Звучит рефреном сожаленье:
Но где снега былых времен?
 
   Спокойная мудрость, грусть и мерный ритм стихотворения заставили меня окончательно успокоиться. Моцарт, звучащий из усилителя, помог мне прийти в себя. Теперь мои мысли текли ровно, и я уже почти знала, как мне помочь моему бедному другу детства, умудрившемуся попасть в этакий переплет.
* * *
   Он почувствовал, что тьма вокруг него рассеивается. Приятное женское лицо появилось перед ним, и, хотя туман еще не окончательно отступил и очертания этого лица были немного размытыми, у Тарантула почему-то родилось ощущение, что он уже где-то видел эту женщину. Правда, вспомнить где, он не мог.
   Она смотрела на него очень пристально. В ее серых глазах не было никаких эмоций, взгляд был холоден.
   Радость переполняла его – он вернулся из темных глубин смерти, и ему хотелось поделиться этой радостью с ней, казавшейся ему невыразимо прекрасной.
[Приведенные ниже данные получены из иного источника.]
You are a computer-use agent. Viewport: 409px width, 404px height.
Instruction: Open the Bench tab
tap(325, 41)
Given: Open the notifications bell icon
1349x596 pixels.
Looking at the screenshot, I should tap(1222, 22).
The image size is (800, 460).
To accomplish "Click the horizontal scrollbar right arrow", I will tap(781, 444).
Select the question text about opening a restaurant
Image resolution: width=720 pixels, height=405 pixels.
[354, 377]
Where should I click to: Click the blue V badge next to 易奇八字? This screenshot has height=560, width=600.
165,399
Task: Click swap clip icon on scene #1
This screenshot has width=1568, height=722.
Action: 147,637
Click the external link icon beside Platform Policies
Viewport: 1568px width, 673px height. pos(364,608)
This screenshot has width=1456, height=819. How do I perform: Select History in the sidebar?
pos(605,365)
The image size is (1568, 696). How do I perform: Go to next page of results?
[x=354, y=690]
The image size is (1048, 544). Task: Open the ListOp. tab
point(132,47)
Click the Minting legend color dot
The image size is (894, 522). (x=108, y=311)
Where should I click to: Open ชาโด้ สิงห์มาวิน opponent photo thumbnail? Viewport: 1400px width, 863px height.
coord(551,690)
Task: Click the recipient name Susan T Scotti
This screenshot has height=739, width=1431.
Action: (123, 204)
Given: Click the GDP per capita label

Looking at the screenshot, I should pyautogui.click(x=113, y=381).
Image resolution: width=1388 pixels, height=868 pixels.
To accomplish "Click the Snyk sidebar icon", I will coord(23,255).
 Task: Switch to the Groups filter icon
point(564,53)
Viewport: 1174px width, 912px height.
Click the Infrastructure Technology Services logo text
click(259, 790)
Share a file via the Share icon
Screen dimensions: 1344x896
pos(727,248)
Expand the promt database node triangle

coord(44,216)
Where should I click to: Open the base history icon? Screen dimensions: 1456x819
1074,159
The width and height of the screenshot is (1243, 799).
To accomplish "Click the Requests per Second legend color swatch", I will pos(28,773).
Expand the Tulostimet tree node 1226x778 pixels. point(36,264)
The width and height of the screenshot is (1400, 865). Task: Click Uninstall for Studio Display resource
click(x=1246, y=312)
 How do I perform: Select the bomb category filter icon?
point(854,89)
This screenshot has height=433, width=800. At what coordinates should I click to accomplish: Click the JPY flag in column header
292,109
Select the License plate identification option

   – Я вернулся, – пробормотал он.
   Она кивнула. Ни тени улыбки не появилось в ее глазах.
   – Зачем? – тихо спросила она. – Теперь вы будете обузой для окружающих. Вы все равно никогда не сможете жить полноценной жизнью. Будете вспоминать, что могли умереть и не захотели тогда. Но будет уже поздно. Хотите, я расскажу вам, как живут люди, у которых прострелено легкое? Вас ждет операция, после которой вы никогда не сможете дышать полной грудью. У вас есть родные? Жизнь вашей жены превратится в кошмар. Она будет вас ненавидеть. Вы этого хотите?
   Он чувствовал, что эти слова хлещут его по щекам, как розги. Ему показалось, что он сам когда-то говорил это, внутренне радуясь причиненной тогда боли, но сейчас он сам испытывал боль.
   – Зачем вы это говорите? – пробормотал он. – Мне больно… Мне невыносимо больно!
   Она ничего не ответила. Только улыбнулась одними губами, испытывая странное удовлетворение от причиненных ему страданий – он был готов поклясться, что уловил это!
   – Кто вы? – прохрипел он, пытаясь все-таки понять, где он ее видел.
   Он видел когда-то это классически правильное лицо, и ему казалось, что очень важно вспомнить – где именно, как если бы от этого зависело его будущее. Будет он жить или…
   Ее лицо склонилось к нему так близко, что он видел немного расширившиеся зрачки ее темных глаз.
   – Знаешь, как тяжело осознавать, что ты гниешь изнутри? – прошептала она, смотря на него взглядом, который казался ему нежным, если бы не этот зловещий шепот…
   – Что вы хотите? – прохрипел он, потому что воздуха в легких почти не было.
   – Да ничего, – передернула она плечом. – Совершенно ничего. Просто хочу, чтобы ты знал, что тебя ожидает. Это мой врачебный долг.
   И эти слова показались ему до странной жути знакомыми. Как если бы…
   – Стойте! – прошептал он, не сводя с ее лица взгляда. – Где я мог вас видеть?
   Как если бы Тарантул когда-то произносил эти слова. Но – когда? Кому? Почему это важно? И какое отношение ко всему происходящему сейчас с ним имеет эта женщина?